Siblings Reunite Amidst Questions About Their Adoptions

Three siblings met for the first time in more than five decades. Their reunion was bittersweet, filled with hugs and kisses, along with unanswered questions and regrets.

Mike Jacoby, Larry Eyler, and Betsy Kissinger reunited at Kissinger’s home in Spring Branch. They enjoyed their time comparing similar facial features and joked about their younger sister Betsy who now had two brothers to keep her safe. They happily shared their life experiences and memories of their childhood. But, the excitement quickly turned to pain when unanswered questions kept creeping up attempting to dominate the conversation.

The siblings did not understand why their parents gave up Mike and Betsy for adoption and why they kept their now deceased older brother Bobby. Their birth parents also tried to give Larry up for adoption but later changed their mind and decided to keep him.

More frustrations plagued the siblings as they realized their 73-year-old mother who lives in Maryland as well as their adoptive parents and additional relatives could give them the answers they longed for. But, no one wanted to divulge the family “secrets.”

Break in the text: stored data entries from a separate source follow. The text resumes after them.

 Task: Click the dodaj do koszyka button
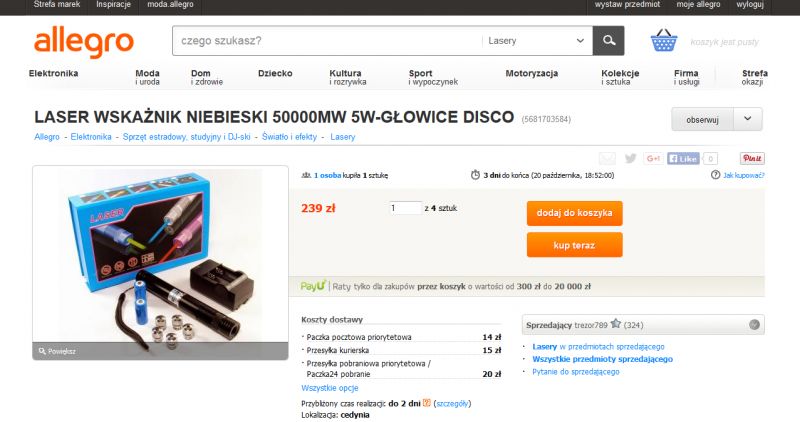pos(574,213)
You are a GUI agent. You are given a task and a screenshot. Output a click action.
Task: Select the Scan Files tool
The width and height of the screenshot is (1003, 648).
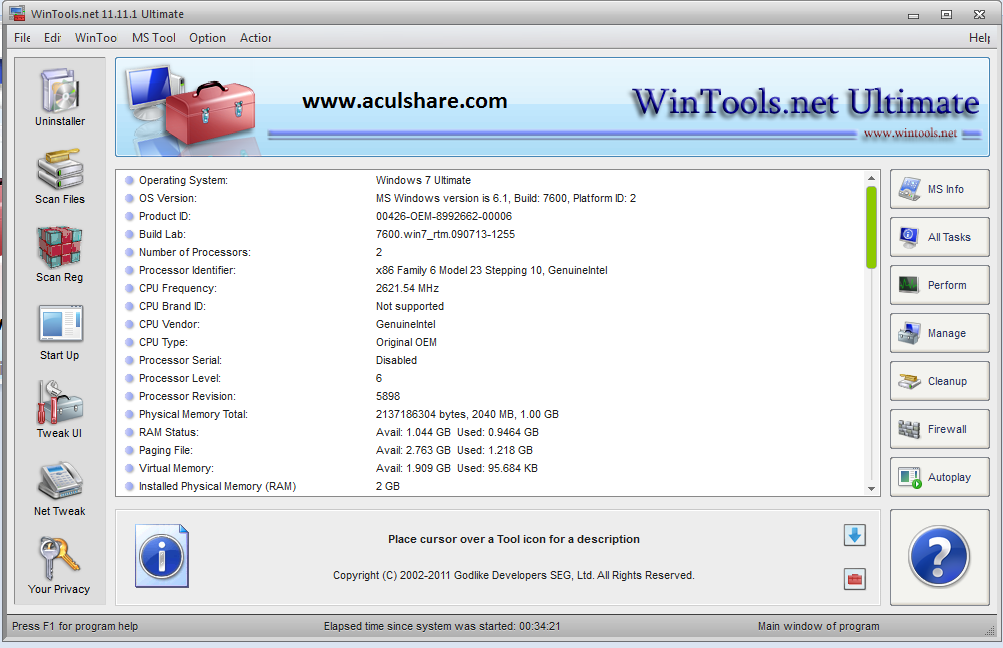point(59,175)
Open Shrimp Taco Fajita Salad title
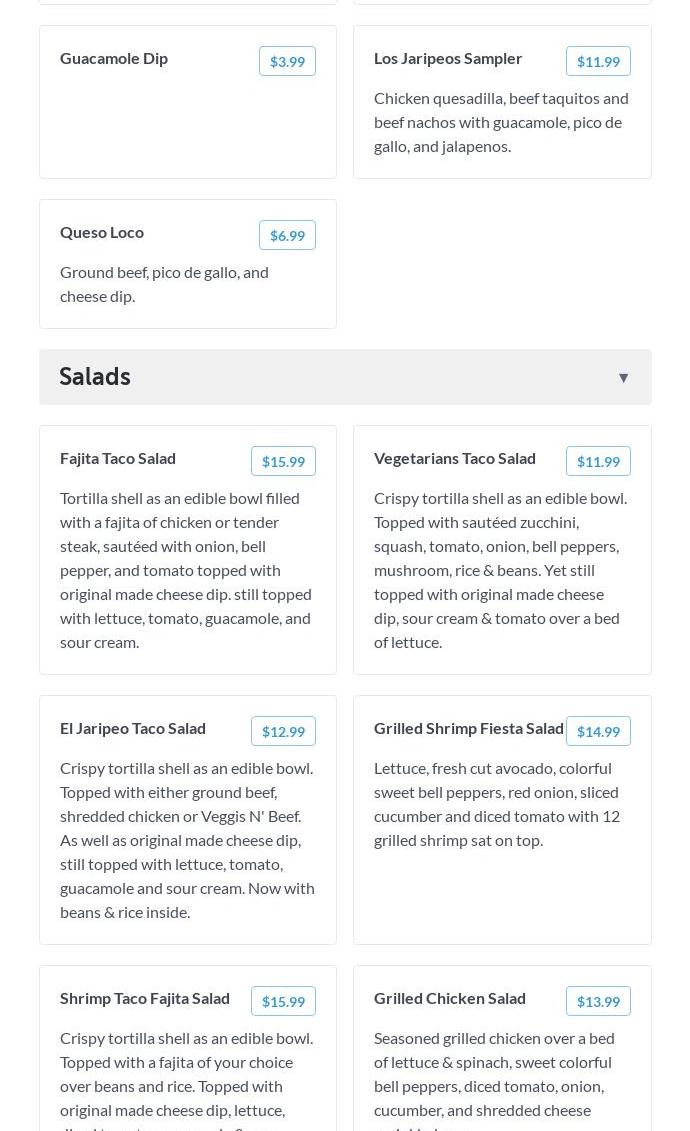The image size is (690, 1131). click(x=145, y=998)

“My adopted father is 92,” says Mike, “but he’s still kind of under the impression that if he releases the secret of what happened, the ‘adoption police’ are going to come and get him.”

The Search

Betsy started searching for her birth family at 18 years old. She found her baptismal certificate at a Lutheran Church in Washington D.C. and discovered the names of her birth parents. She didn’t know what to do with the information until 18 months ago when she took to the internet to finish her search.

Betsy posted her profile information and received a message from a woman named Tracey.

“From all the information in your profile,” it read, “I think you’re my husband Larry’s sister.”

“This was the first time I had any inkling I had a brother,” Betsy said.

Larry and Betsy discovered they were siblings and contacted each other. Larry told Betsy she had two more brothers—Michael and Bobby.

The siblings found Michael on Facebook and sent him a message through his wife Theresia.

Mike sent back a message asking, “Who are you?”

“I knew I had siblings,” Mike says. “But I didn’t know how many or whether it was brothers or sisters.”

The three siblings remained in contact and spoke in length about the mystery of their adoption. Larry couldn’t understand why his adoption process never materialized.

“No one has ever told me why, other than that some kind of incident happened and my grandmother Hilda put a stop to it,” he says.

According to the three siblings, Hilda, their paternal grandmother, may have been behind the adoptions.

“My impression,” Betsy says, “is that Hilda was also in contact with our parents after we were adopted.”

Betsy and Mike also recall stories that would prove there was ongoing communication even after the adoptions.

Adoption expert Adam Pertman mentions the nature of closed adoptions during the 1950s. According to Pertman, most occurred due to unplanned pregnancies, which is why this particular case is daunting since the parents were married. Pertman feels financial strain may have been the driving force behind the adoptions.

“If the father was unemployed or lost his job, the couple could have decided they couldn’t raise a family of four children,” he speculated.


The siblings know their birth mother had answers to their secretive past but none have spoken to her. They talked to their aunt Liz, their mother’s sister, who told them their mother was amazed that they reunited and her comment was, “Well, that was all in the past.”

Though their mother’s comment was not the answer the siblings were hoping for, Liz said she was planning to write her children a letter soon. Hopefully the siblings will get some answers.

“We’ve all thought about (just knocking on her door), but we have to respect her privacy,” Betsy says. “We’re just happy to have found each other.”

Betsy’s adoptive parents are also not entirely supportive of her searching for her long lost siblings.

“Actually, I don’t know what my mother thinks, because she wouldn’t talk to me on the phone about it,” Betsy said. “My dad is upset, but he’s a little bit more open and answered questions.”

The siblings tried a different route and contacted the Reverend presiding over the Lutheran church where their adoptive and birth families attended. The Reverend questioned his elder parishioners about adoptions from the 1950s, but discovered the church never facilitated adoptions.

“I’m adopted myself, so that would have been OK with me,” he said. “But as far as I can tell that never happened.

Focusing on the Reunion

Amidst unanswered questions and concerns, the siblings are trying to focus on spending time developing their relationships. They enjoyed their contact even though it entailed solving mysteries.

“We could not stop talking; it was like we’d just seen each other the week before,” Betsy says, “We’ve already decided the next time we meet, it’ll be in Maryland, and we hope it’ll happen soon.”

Betsy sent a photo of the three reunited siblings to their Aunt Liz.

“Whether she passes it on to (our mother) is up to her,” she says. “Hopefully she will.”